Self likes slinging in a few quotes so here is one. The great American novel has not only already been written, it has already been rejected (Somerset Maugham). In short, the gatekeepers rejected many great novels and promoted many crap novels. A free-for-all democracy, where anyone can publish a novel on the web, with self-publishing or in Kindle format and sell it through Amazon is, I think, a good thing. The gatekeepers are still there. The literary reviews in newspapers or in the better quality reviews like the TLS or NYRB still review (primarily) books that have been published in hard copy and by accredited publishers. That does not mean that Will Self is going to be reviewed before E L James but it does mean that someone somewhere is making a judgement, however flawed, as has always been the case. And, yes, there are many blogs and websites that do review on-line books and good for them. The likes of Smashwords are to be encouraged.
The current resistance of a lot of the literate public to difficulty in the form is only a subconscious response to having a moribund message pushed at them, he states. In other words, all too many people do not like Self’s deliberate obfuscation (a nice Selfian word) either in this article or in his novels. I have read many difficult books. Yes, Will, I have read Finnegans Wake and enjoyed it. I enjoyed The Pale King, which many did not. I love William Gaddis. But all of these writers had a point to their difficulty. If there was a point to the difficulty of Umbrella, I missed it. I had the feeling from reading the book and reading Self’s comments on it that the difficult style was the point. He could have made it more readable without losing anything but chose not to.
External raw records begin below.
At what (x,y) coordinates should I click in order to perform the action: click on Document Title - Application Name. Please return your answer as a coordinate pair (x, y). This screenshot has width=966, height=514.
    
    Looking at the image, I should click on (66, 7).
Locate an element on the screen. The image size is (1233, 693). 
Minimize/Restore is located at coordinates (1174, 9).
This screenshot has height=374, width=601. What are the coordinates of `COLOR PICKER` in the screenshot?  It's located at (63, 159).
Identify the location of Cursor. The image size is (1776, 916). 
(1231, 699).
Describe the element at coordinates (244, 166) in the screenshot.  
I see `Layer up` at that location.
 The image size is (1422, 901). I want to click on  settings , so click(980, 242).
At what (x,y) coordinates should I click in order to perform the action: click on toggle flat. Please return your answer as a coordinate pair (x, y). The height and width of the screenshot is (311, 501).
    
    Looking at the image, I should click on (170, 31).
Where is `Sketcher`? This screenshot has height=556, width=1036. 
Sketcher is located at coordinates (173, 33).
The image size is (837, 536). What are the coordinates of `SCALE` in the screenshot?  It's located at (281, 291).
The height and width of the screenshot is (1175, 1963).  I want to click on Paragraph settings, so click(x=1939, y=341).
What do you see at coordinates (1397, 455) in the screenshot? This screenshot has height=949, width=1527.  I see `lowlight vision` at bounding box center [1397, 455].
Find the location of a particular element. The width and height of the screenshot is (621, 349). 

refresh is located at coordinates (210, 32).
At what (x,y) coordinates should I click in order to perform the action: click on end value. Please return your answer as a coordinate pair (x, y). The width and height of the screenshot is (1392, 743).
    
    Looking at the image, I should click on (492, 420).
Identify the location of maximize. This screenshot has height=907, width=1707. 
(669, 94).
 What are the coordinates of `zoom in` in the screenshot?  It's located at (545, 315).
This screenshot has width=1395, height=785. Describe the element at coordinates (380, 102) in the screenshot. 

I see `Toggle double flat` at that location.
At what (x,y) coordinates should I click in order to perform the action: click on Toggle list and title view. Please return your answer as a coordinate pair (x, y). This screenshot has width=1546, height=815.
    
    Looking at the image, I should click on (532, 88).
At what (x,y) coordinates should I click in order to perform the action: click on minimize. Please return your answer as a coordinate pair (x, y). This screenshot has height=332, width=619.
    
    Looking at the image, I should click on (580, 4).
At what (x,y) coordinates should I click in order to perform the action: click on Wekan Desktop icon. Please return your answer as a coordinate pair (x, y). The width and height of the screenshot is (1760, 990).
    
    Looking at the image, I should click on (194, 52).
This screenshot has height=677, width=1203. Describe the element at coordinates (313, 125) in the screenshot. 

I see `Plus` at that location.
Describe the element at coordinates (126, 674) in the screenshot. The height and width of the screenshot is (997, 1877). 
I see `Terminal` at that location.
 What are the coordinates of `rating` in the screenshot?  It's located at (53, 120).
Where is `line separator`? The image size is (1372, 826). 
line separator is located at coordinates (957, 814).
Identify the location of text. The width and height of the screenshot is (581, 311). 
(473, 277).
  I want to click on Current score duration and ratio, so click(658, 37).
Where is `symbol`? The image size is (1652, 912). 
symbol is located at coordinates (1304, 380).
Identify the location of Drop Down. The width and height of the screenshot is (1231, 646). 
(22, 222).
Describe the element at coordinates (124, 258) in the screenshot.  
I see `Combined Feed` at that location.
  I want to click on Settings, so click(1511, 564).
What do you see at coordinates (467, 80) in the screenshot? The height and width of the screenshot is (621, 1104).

In conclusion, I will say one thing (though I could say a lot more). In 1960, if you wanted to be considered well-read in the contemporary novel, you would have had to read a fair amount of novels from the UK, US, Ireland, France and perhaps one or two other countries. You might have read the odd novel from Italy, Germany, Japan, Scandinavia and China. Indeed, unless you could read other languages, you probably could not read all that many novels from the twentieth century from non-English-speaking countries. I have reviewed books from 209 countries on my website. While you do not have to have read books from all 209 to be considered well-read in the contemporary novel, you certainly should have read books from at least twenty-five different countries and probably more. The novel dead? Of course it isn’t. People are reading. More and more books are being published every year and that is excluding the many, many ebooks that are not published in hard copy and it also excludes self-published books. While many of them may be non-fiction, reprints or plain crap, I find that every year there are more and more books I want to read because more and more worthwhile book are being published, both in the English-speaking world and elsewhere. Have you been to Latin America recently, Will? They are reading books there – good books – and writing them and talking about them. The novel dead? Hell, no. Maybe it is just you who are.